=== Material for the task ===

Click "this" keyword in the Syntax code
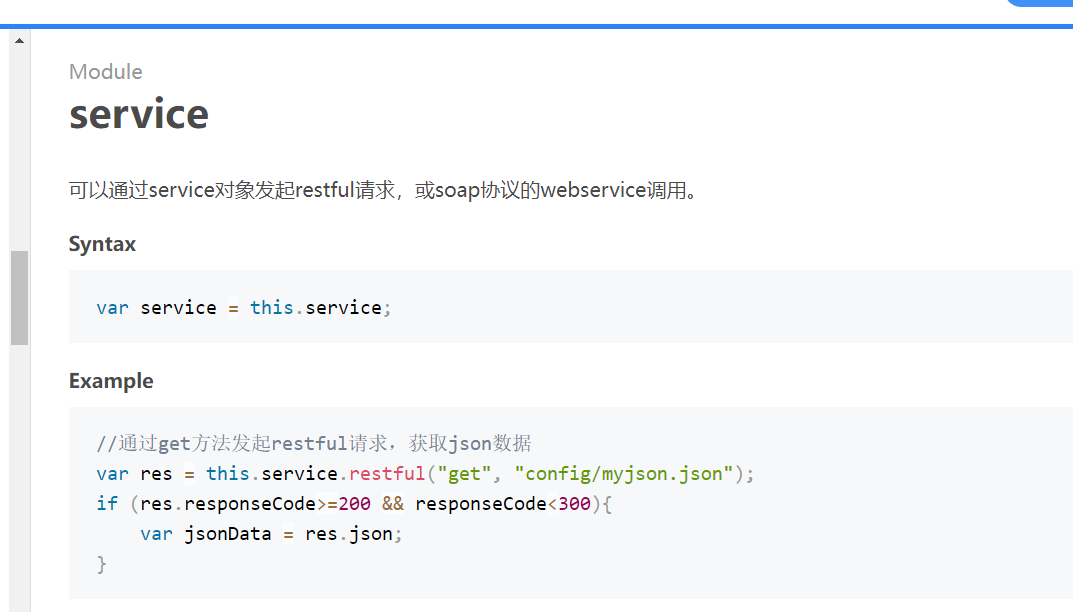This screenshot has height=612, width=1073. coord(271,307)
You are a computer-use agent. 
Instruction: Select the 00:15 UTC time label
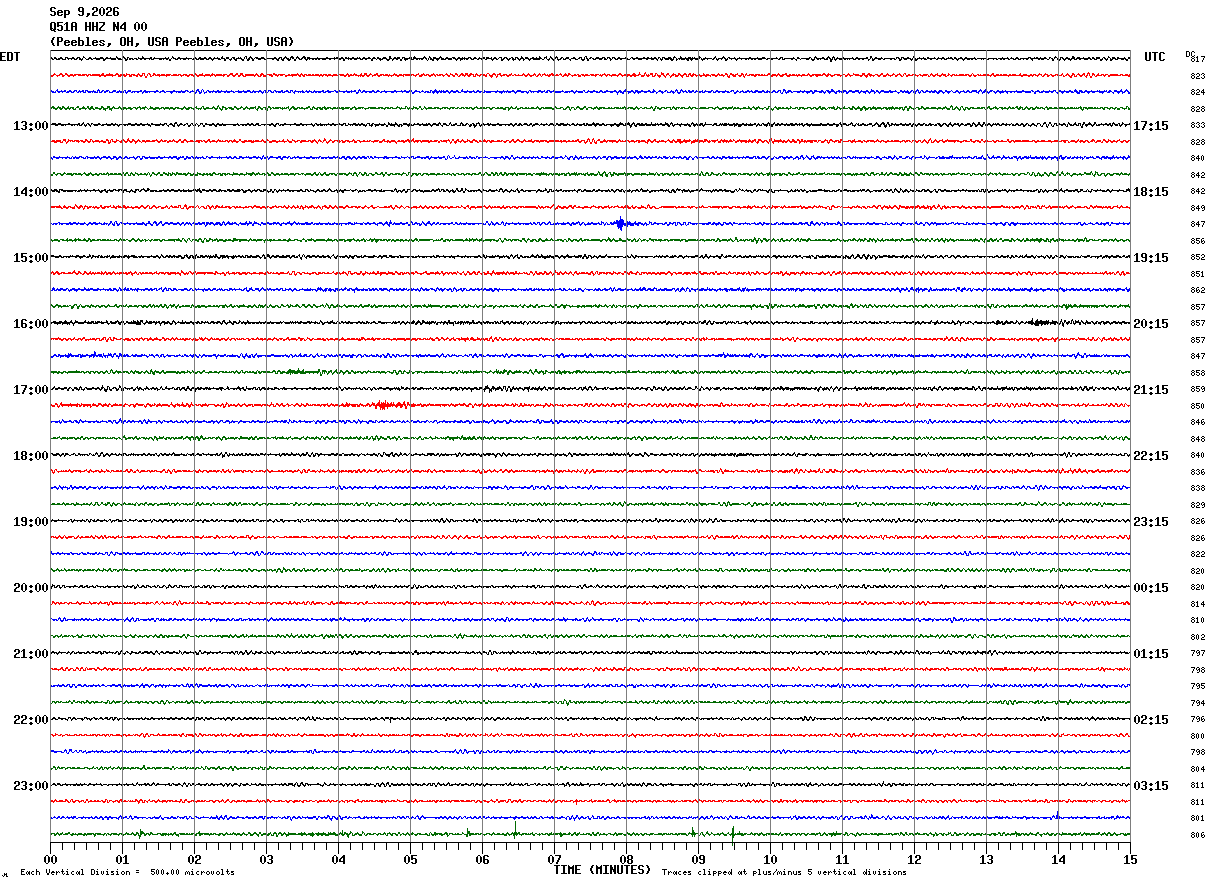tap(1151, 588)
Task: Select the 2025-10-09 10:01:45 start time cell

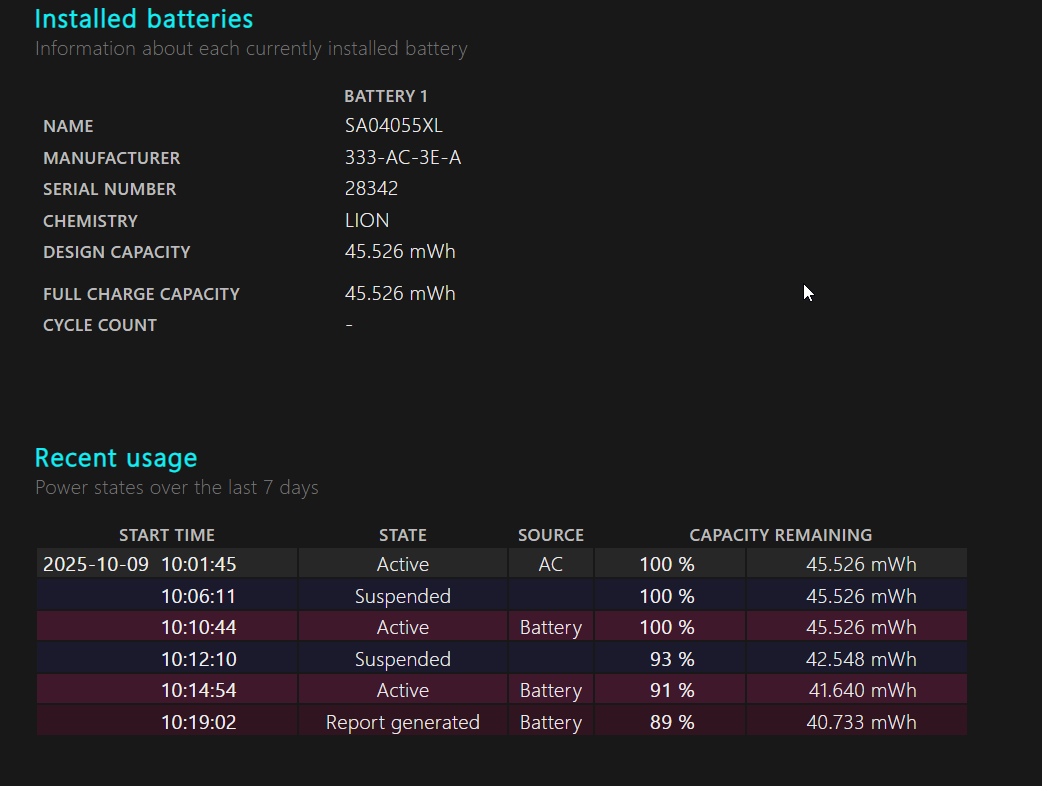Action: (140, 564)

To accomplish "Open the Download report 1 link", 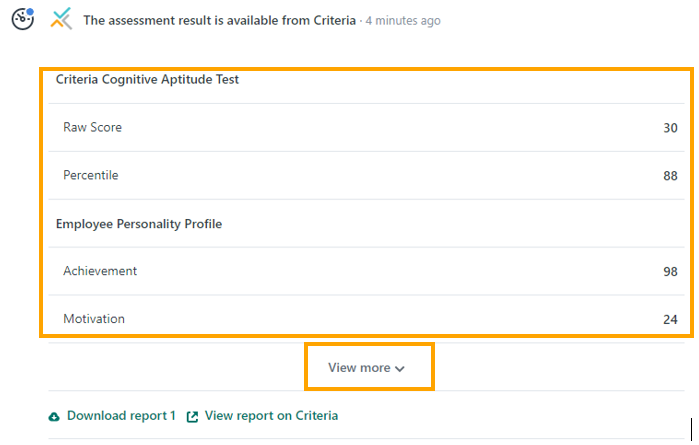I will click(x=121, y=416).
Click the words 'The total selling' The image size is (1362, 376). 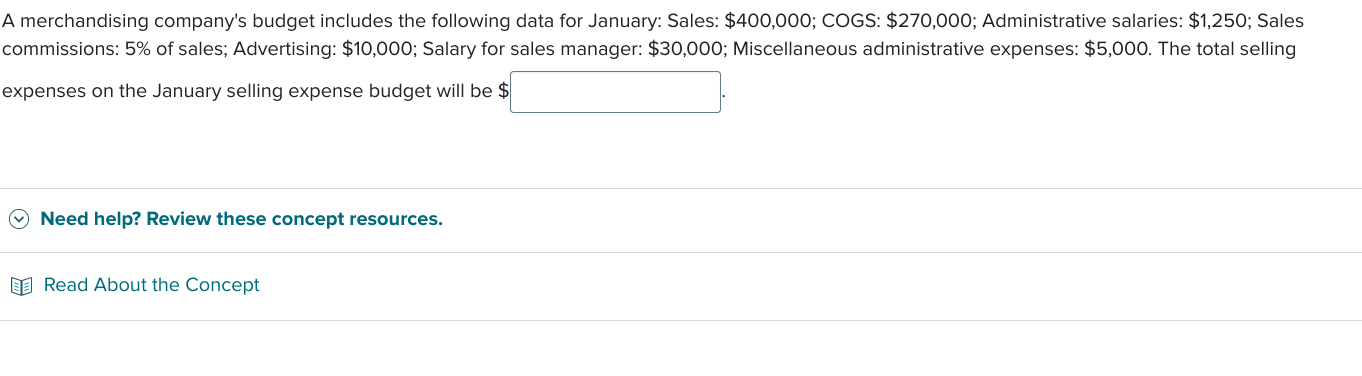pos(1227,49)
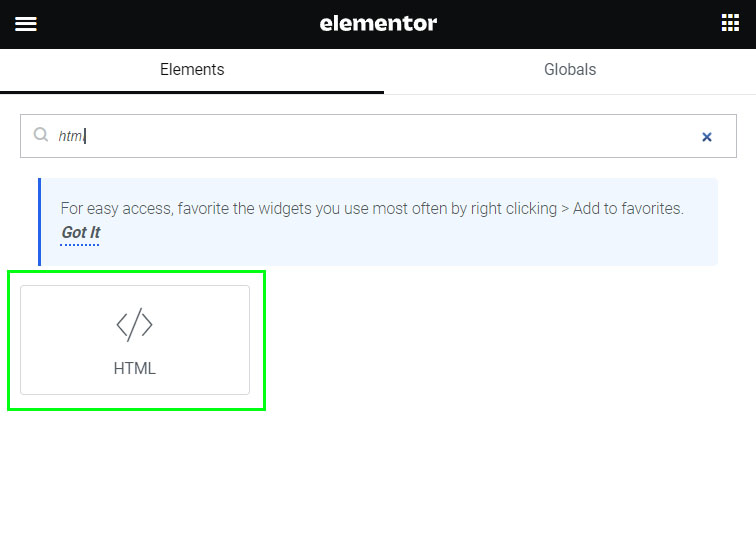The width and height of the screenshot is (756, 558).
Task: Click the favorites tip message text
Action: coord(372,209)
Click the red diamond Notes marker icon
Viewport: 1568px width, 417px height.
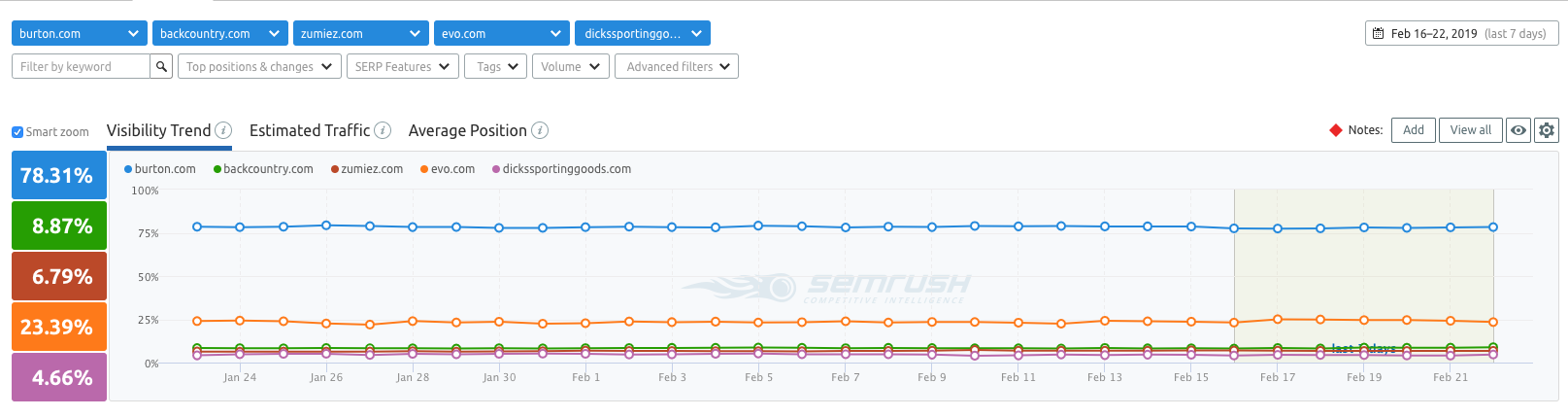tap(1336, 130)
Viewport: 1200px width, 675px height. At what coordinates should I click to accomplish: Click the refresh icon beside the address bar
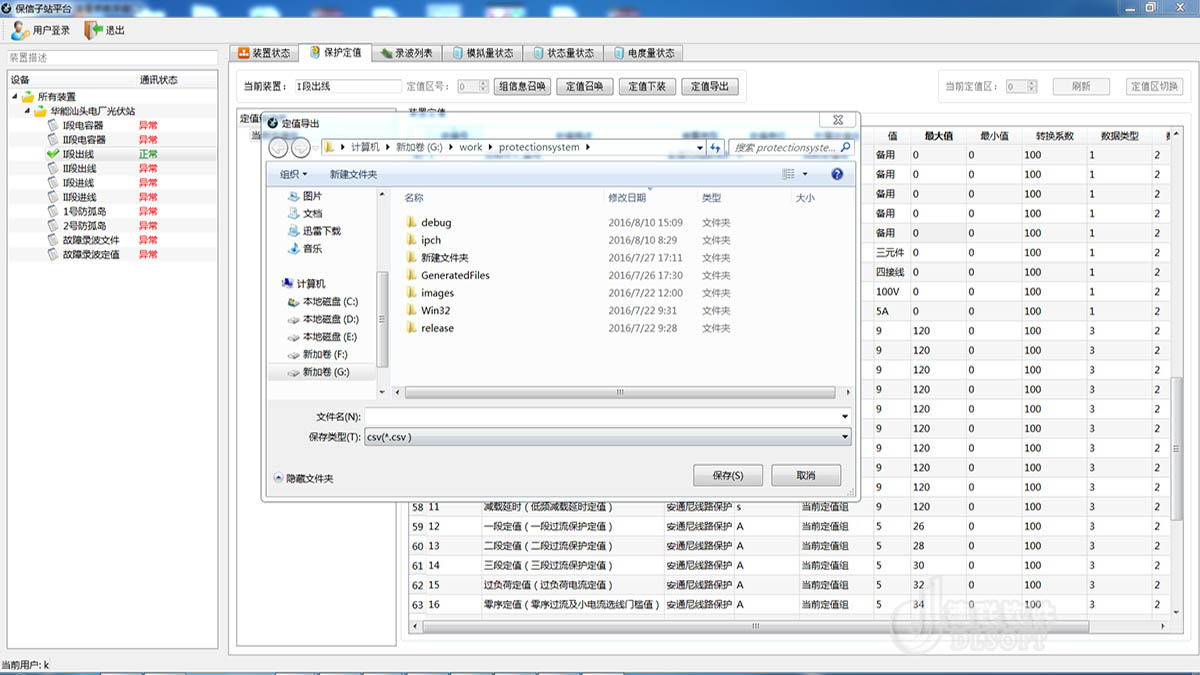[x=715, y=148]
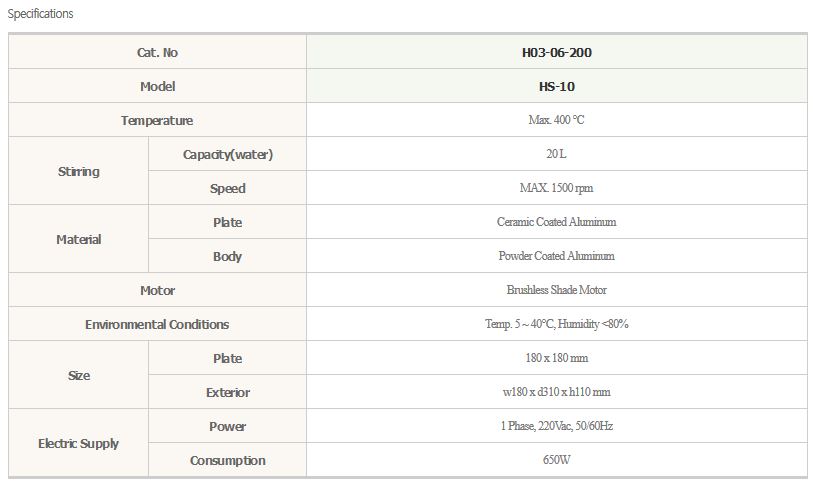Click the exterior dimensions value
The image size is (813, 483).
[556, 392]
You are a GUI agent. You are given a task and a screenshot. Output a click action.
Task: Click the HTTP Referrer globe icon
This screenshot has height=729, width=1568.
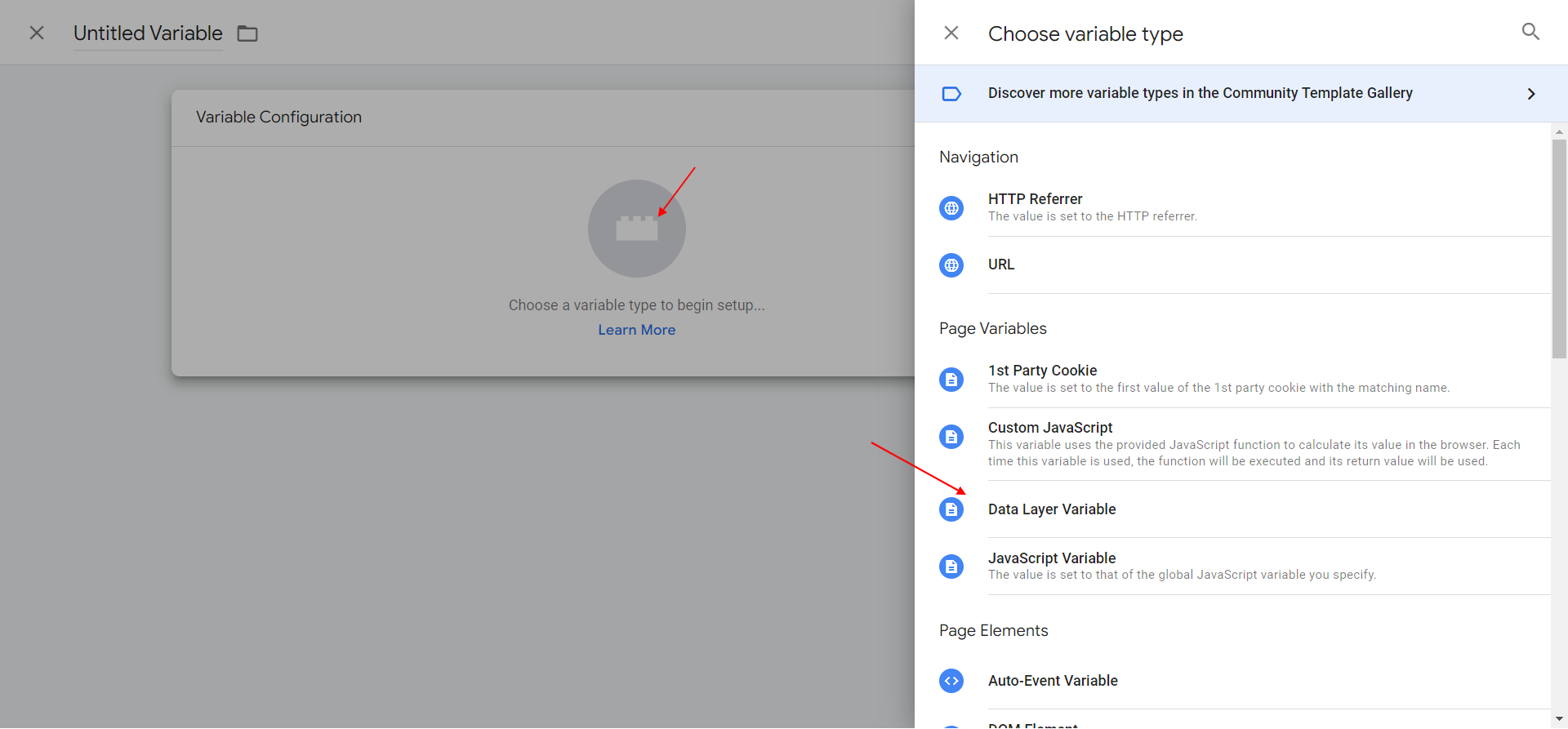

===

Exercise goal:
Restate word for word only the lines from the one with "Click the red diamond Notes marker icon" through the last line of the material, both included. Any picture should be left out.

Solution for this problem:
Click the red diamond Notes marker icon
Viewport: 1568px width, 417px height.
tap(1336, 130)
Viewport: 1200px width, 675px height. At what coordinates should I click to accomplish: Click the refresh icon beside the address bar
[x=715, y=148]
Click the exterior dimensions value
The image size is (813, 483).
[556, 392]
You are a GUI agent. You are given a task and a screenshot. Output a click action.
Task: Click the HTTP Referrer globe icon
This screenshot has height=729, width=1568.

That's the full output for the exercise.